Sanchez also takes a portion of the blame in a separate Army investigation which looked specifically at the role of military intelligence soldiers.

That probe has been completed and is expected to be publicly released as early as Wednesday. It is expected to say that at least two dozen lower-ranking military intelligence soldiers, as well as civilian contractors, were responsible for the abuses, which were depicted in photographs and videos taken by U.S. soldiers.

The Schlesinger commission made no recommendations about disciplinary action against any civilian or military officials.

The question of how high responsibility for the abuse goes continues to be one of the central unanswered questions in the scandal ? and it is key to the ongoing criminal cases against several low-ranking military police soldiers charged with mistreatment of detainees at Abu Ghraib.

Six military police accused of abusing prisoners at the prison near Baghdad insist they were following orders from military intelligence officers and civilian contractors. A seventh soldier pleaded guilty May 19 to taking pictures of naked prisoners and was sentenced to a year in prison.

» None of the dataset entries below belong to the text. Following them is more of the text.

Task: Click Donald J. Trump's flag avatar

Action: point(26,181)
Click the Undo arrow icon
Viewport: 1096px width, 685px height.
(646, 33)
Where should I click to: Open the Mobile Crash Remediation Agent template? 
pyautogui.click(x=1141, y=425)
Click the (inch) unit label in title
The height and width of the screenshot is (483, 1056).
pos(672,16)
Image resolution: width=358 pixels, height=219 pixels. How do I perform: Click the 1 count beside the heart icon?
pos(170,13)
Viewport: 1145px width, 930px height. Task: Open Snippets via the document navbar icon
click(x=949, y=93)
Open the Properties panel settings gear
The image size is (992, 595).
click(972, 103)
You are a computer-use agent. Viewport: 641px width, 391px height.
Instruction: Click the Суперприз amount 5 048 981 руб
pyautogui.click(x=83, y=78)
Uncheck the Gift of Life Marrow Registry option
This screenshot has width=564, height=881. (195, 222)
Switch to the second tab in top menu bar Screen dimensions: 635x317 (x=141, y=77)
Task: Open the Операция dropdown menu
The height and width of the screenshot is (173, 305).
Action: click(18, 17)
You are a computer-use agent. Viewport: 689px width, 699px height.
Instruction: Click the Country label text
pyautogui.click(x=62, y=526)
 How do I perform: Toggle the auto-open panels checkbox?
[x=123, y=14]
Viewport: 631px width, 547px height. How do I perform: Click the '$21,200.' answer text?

None of the investigations has found that Rumsfeld or Myers ordered or encouraged any mistreatment of prisoners. In May, Rumsfeld told the House and Senate that as secretary of defense "I am accountable" for the events at Abu Ghraib and he issued "my deepest apologies" to the Iraqis who were abused.

The Schlesinger commission interviewed Rumsfeld twice during its investigation, which began in May. The three other commission members are former defense secretary Harold Brown, former Republican Rep. Tillie Fowler of Florida, and retired Air Force Gen. Charles Horner.

When he chartered the commission, Rumsfeld told its members that he wanted independent advice on a wide range of issues related to the abuse allegations. "I am especially interested in your views on the cause of the problems and what should be done to fix them," he wrote at the time.